(Pixel coordinate grounding data)
○ ○ ○ ○
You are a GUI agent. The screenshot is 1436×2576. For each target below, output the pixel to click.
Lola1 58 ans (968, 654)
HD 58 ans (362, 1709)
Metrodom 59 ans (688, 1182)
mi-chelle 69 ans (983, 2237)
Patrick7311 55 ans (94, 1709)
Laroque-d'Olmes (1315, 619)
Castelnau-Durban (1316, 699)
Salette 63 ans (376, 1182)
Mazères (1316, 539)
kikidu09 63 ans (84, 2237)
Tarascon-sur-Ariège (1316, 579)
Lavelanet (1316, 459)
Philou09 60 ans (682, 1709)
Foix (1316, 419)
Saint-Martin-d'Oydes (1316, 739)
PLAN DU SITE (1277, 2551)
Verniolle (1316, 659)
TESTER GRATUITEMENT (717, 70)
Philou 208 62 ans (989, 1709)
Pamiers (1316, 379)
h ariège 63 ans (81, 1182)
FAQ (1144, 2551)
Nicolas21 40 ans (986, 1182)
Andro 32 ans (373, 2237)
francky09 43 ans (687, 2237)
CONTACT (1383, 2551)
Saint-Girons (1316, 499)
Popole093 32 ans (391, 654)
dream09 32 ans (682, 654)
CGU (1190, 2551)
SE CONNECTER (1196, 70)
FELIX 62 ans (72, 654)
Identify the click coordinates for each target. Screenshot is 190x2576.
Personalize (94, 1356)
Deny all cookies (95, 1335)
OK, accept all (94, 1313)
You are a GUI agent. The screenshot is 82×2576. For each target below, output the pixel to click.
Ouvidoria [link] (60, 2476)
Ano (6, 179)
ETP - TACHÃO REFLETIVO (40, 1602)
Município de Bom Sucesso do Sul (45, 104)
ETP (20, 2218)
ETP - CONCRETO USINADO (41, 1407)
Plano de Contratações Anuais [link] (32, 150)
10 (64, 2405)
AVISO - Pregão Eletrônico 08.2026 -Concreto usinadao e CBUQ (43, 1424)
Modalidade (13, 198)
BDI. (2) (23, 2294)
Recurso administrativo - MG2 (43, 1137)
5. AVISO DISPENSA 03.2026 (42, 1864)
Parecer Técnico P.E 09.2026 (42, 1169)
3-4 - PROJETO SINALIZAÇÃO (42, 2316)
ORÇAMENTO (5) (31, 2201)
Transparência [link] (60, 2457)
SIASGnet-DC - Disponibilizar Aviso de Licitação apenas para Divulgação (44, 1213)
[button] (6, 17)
○ ○ ○ ○
> TASK INSTRUCTIONS
Write out exactly the lines above between the line with "TESTER GRATUITEMENT (717, 70)" and the line with "Transparência [link] (60, 2457)", inclusive, and nothing beyond them.

> ANSWER BOX
TESTER GRATUITEMENT (717, 70)
Philou 208 62 ans (989, 1709)
Pamiers (1316, 379)
h ariège 63 ans (81, 1182)
FAQ (1144, 2551)
Nicolas21 40 ans (986, 1182)
Andro 32 ans (373, 2237)
francky09 43 ans (687, 2237)
CONTACT (1383, 2551)
Saint-Girons (1316, 499)
Popole093 32 ans (391, 654)
dream09 32 ans (682, 654)
CGU (1190, 2551)
SE CONNECTER (1196, 70)
FELIX 62 ans (72, 654)
Identify the click coordinates for each target. Screenshot is 190x2576.
Personalize (94, 1356)
Deny all cookies (95, 1335)
OK, accept all (94, 1313)
You are a GUI agent. The screenshot is 82×2576. For each target below, output the pixel to click.
Ouvidoria [link] (60, 2476)
Ano (6, 179)
ETP - TACHÃO REFLETIVO (40, 1602)
Município de Bom Sucesso do Sul (45, 104)
ETP (20, 2218)
ETP - CONCRETO USINADO (41, 1407)
Plano de Contratações Anuais [link] (32, 150)
10 (64, 2405)
AVISO - Pregão Eletrônico 08.2026 -Concreto usinadao e CBUQ (43, 1424)
Modalidade (13, 198)
BDI. (2) (23, 2294)
Recurso administrativo - MG2 (43, 1137)
5. AVISO DISPENSA 03.2026 (42, 1864)
Parecer Técnico P.E 09.2026 (42, 1169)
3-4 - PROJETO SINALIZAÇÃO (42, 2316)
ORÇAMENTO (5) (31, 2201)
Transparência [link] (60, 2457)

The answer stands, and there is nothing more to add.